Abrasco: Sua produção como escritora diz muito de uma carreira multifacetada. Como entende esse caminho?
Jurema Werneck: Esse foi o jeito que consegui aprimorar essas lentes que adquiri e construí na vida. Esse ziguezague formativo diz mais da estrutura da universidade e suas limitações do que sobre mim. Sempre estive olhando para o mesmo objeto: as mulheres negras. Ao terminar o curso de Medicina desenvolvi uma trajetória ativista no CEAP, quando comecei a escrever sobre o tema da esterilização em massa. Nem sabia que havia bioética, um campo estruturado do conhecimento. A partir de então, fui entrando pelas janelas que permitiam espaço para pensar a vida das mulheres negras. Na engenharia de produção, havia uma área do Programa que debatia tradição e modernidade, com espaço para o tema da ética. Foi quando conheci o Roberto Bartholo Junior e fui sua orientanda na COPPE. Já quando fui para ECO, me vi inspirada pela Toni Morrison (escritora negra norte-americana e a primeira a ganhar o Prêmio Nobel de Literatura) que destaca em sua obra que o importante são as estratégias para a mudança. Achei isso no samba, que tem uma produção discursiva muito forte das mulheres negras em todos os sentidos, e que é desprezada, sempre vista de forma ingênua; o que não é.
Abrasco: Para encerrar, como a Anistia Internacional vê o trato que a pandemia tem tido do governo brasileiro nos fóruns internacionais?
Jurema Werneck: Temos acompanhado de perto essa tragédia da pandemia e dos Direitos Humanos no Brasil.

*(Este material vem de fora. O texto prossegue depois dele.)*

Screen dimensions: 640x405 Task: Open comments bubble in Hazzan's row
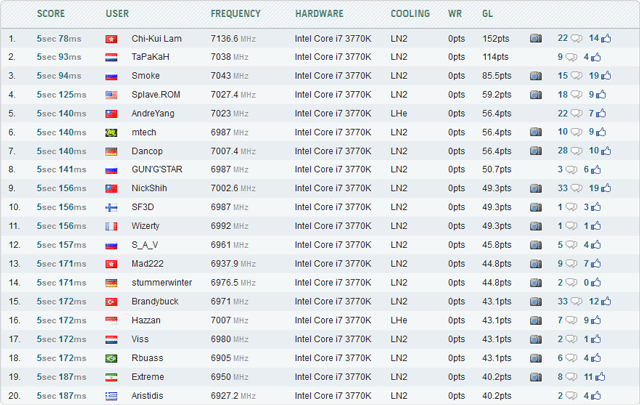click(576, 320)
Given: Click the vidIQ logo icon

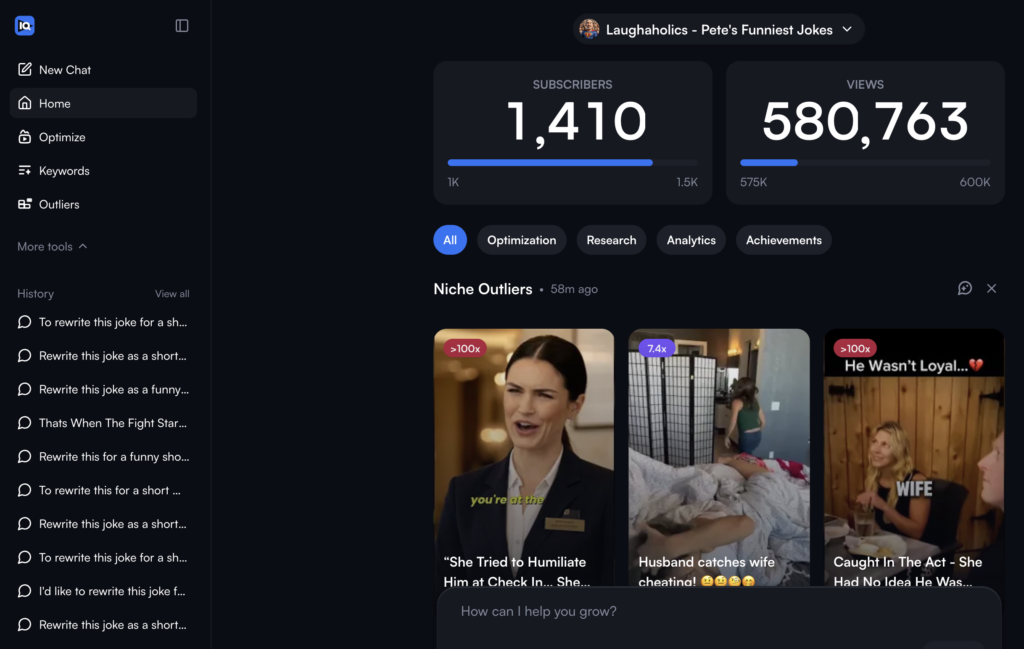Looking at the screenshot, I should [x=24, y=25].
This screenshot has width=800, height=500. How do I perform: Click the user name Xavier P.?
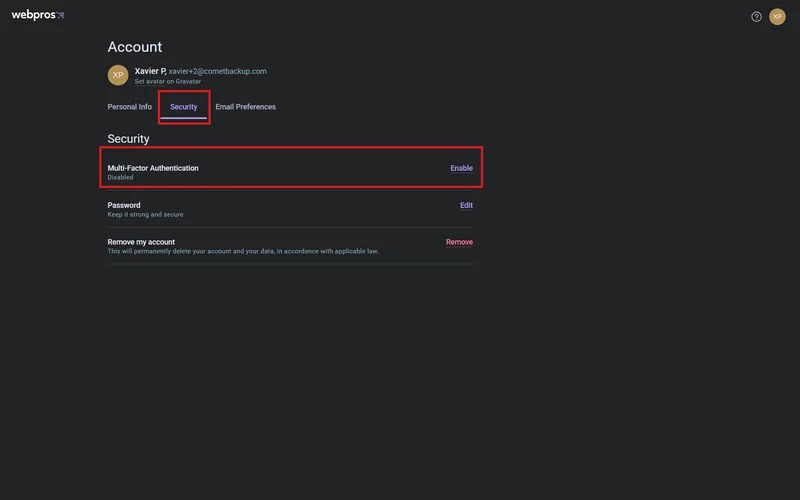coord(150,71)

Somos um dos primeiros países em número de mortos e um dos poucos que tem lideranças negacionistas e incompetentes. Esse somatório leva a esse alto número de mortes, que seguimos contando ao milhares, diariamente. Apesar de eles tentarem, nem a Anistia nem os demais governos confundem-se com os falsos discursos dos representantes do Brasil na arena pública. As bobagens que Ernesto Araújo e Damares Alves falam são mentiras que encontram ouvidos informados e que não se enganam sobre as reais intenções. Eles colocam o governo e a nação em descrédito. No entanto, nós, da Anistia Internacional, organizados em 150 países, e demais entidades brasileiras de defesa dos Direitos Humanos, temos recebido apoio e solidariedade internacional, o que alimenta e amplia nossas articulações, mantendo vivo esse forte desejo de que a gente consiga virar essa página no Brasil. A gente precisa.